Ude’s “what wanting wanted with what wanting was” traffics in confessions and secrets while toying with our curiosity and complicity. An unseen voice (Anakwe) poses the questions as they arise on the screen, which Ude answers or evades in turn. She climbs a narrow ladder on one of the loft’s pillars, the precarity of her swinging body and the vulnerability of her statements wrapped up in the tension of holding on and the perils of letting go. Through anecdotes of fear, frustration, and bravery, she muses on loves and crushes; she dangles the most devastating crush before us, a rumor whispered only to trusted members of the audience.

in blue light Ogemi Ude holds onto a ladder that is either an installation or part of the loft , in an oversized white shirt and sneakers she leans backward so her dread locks hang away from her body
Ogemdi Ude, what wanting wanted with what wanting was; Photo by Cherylynn Tsushima. Courtesy of The Kitchen

The artist takes the floor, devouring space with daring physicality, every vertiginous drop and rise fully present and affirmed in her assured body. Folding and sweeping, tumbling and recovering, she goes hard and soft at once as she calls out songs from her playlist to match the vibe. She pauses to retrieve her half-full glass of cava and takes a wild turn on the couch. Breath heaving, she settles into silence and plucks a sympathetic spectator to recite her “crush commandments”— all those things that wrench and protect her heart. A final sequence unsettles the psyche yet again as she makes a final confession: “she’s lying,” rising and repeating insistently to the point of hoarseness as she strides the space, calls the elevator, and steps inside to make her exit, still roaring.
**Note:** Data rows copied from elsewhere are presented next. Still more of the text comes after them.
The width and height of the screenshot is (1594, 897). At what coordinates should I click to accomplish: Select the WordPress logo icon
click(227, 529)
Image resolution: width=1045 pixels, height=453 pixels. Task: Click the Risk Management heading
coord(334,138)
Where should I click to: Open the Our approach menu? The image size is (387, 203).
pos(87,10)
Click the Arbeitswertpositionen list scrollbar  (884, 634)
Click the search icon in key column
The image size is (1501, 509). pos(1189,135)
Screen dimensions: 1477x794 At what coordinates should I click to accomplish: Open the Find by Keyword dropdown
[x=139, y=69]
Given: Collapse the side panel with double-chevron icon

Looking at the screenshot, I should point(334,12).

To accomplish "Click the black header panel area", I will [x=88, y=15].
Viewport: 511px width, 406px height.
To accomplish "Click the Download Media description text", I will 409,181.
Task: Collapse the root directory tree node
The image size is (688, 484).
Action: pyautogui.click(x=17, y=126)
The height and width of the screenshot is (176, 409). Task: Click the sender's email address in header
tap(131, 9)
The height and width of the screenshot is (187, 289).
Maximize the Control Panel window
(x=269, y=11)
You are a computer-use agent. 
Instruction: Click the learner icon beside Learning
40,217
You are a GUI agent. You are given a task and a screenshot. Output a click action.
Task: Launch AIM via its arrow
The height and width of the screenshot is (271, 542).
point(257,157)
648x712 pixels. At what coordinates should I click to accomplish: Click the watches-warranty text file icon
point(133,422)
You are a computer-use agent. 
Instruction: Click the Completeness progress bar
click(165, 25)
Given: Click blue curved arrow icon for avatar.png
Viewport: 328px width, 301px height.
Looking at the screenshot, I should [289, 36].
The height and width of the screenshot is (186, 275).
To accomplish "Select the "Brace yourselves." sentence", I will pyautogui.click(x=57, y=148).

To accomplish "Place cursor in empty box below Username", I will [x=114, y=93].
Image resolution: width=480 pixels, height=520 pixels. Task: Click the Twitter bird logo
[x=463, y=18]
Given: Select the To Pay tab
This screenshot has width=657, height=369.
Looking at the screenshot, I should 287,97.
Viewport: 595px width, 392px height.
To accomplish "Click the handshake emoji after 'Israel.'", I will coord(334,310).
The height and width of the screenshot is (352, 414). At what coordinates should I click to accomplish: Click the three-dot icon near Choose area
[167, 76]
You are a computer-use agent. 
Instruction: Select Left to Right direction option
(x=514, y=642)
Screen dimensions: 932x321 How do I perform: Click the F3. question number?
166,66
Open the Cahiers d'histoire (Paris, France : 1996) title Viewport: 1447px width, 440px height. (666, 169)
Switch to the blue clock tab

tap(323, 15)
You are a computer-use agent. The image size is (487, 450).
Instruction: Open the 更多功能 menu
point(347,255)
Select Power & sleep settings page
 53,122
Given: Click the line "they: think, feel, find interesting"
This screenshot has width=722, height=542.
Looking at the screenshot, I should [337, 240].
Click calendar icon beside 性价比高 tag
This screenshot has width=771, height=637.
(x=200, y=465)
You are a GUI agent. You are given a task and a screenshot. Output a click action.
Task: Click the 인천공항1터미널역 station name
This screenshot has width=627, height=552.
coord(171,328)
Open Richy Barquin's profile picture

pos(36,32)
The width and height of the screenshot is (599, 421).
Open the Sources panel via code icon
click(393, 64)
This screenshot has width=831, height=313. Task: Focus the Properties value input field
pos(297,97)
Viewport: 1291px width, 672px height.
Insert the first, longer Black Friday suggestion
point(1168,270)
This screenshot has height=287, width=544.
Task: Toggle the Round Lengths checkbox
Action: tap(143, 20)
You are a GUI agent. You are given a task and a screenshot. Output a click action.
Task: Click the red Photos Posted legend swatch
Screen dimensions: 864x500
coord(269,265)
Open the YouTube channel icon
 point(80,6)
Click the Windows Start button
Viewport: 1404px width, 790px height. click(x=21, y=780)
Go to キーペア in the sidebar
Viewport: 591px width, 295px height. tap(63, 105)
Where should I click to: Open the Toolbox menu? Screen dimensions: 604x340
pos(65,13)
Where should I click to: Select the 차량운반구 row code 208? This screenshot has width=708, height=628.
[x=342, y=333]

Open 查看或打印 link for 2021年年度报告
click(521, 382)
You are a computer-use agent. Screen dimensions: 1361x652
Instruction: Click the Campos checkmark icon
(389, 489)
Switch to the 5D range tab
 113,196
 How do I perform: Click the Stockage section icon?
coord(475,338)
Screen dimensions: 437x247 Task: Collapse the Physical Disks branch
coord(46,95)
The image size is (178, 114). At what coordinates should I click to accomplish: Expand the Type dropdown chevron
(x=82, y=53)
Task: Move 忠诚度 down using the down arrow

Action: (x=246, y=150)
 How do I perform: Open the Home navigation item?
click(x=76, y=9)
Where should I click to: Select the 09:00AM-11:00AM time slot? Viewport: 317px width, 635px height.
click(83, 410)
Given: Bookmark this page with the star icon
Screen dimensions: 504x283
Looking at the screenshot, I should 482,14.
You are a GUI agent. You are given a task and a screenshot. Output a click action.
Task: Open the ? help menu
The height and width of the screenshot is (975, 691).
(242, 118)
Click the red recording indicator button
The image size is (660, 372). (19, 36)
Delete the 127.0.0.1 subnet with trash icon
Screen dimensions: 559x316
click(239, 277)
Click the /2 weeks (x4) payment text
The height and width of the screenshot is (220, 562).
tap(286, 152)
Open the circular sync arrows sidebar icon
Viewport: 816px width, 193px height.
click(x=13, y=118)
As Ude’s voice fades down the elevator shaft, the darkened room moves into Anakwe’s epilogue, a meditation on death and rebirth. As in the opening, she begins with the voice, reciting text and looping vocal tones and rhythms into a densely layered harmonic cloud. She lights incense and small candles on the windowsills around her, conjuring fire: creator and destroyer, engine of life and bringer of death, shapeshifter and channel of primal vitality. As her soundscape unspools to a serene close, we sense a vibration toward a collective understanding of self and other—an apt close to an evening of shared experience.

in pink light with audience members around the walls of the loft Ogemi Ude is caught as if moving into  a kneeling lean backwards in the center of the floor
Ogemdi Ude, what wanting wanted with what wanting was; Photo by Cherylynn Tsushima. Courtesy of The Kitchen

These artists challenge notions of performance through a participatory ethos that invites and implicates the spectator in the material of the work to co-create a choreography that extends beyond neatly planned steps and sequences for display and consumption. By recognizing and activating us as a vital and necessary part of performance, they and we open possibilities through embedded acts of empathic feeling, witnessing, and experiencing. Together Anakwe, tye, and Ude offer an evening of generosity, abandon, and deep care—I’d go back for more.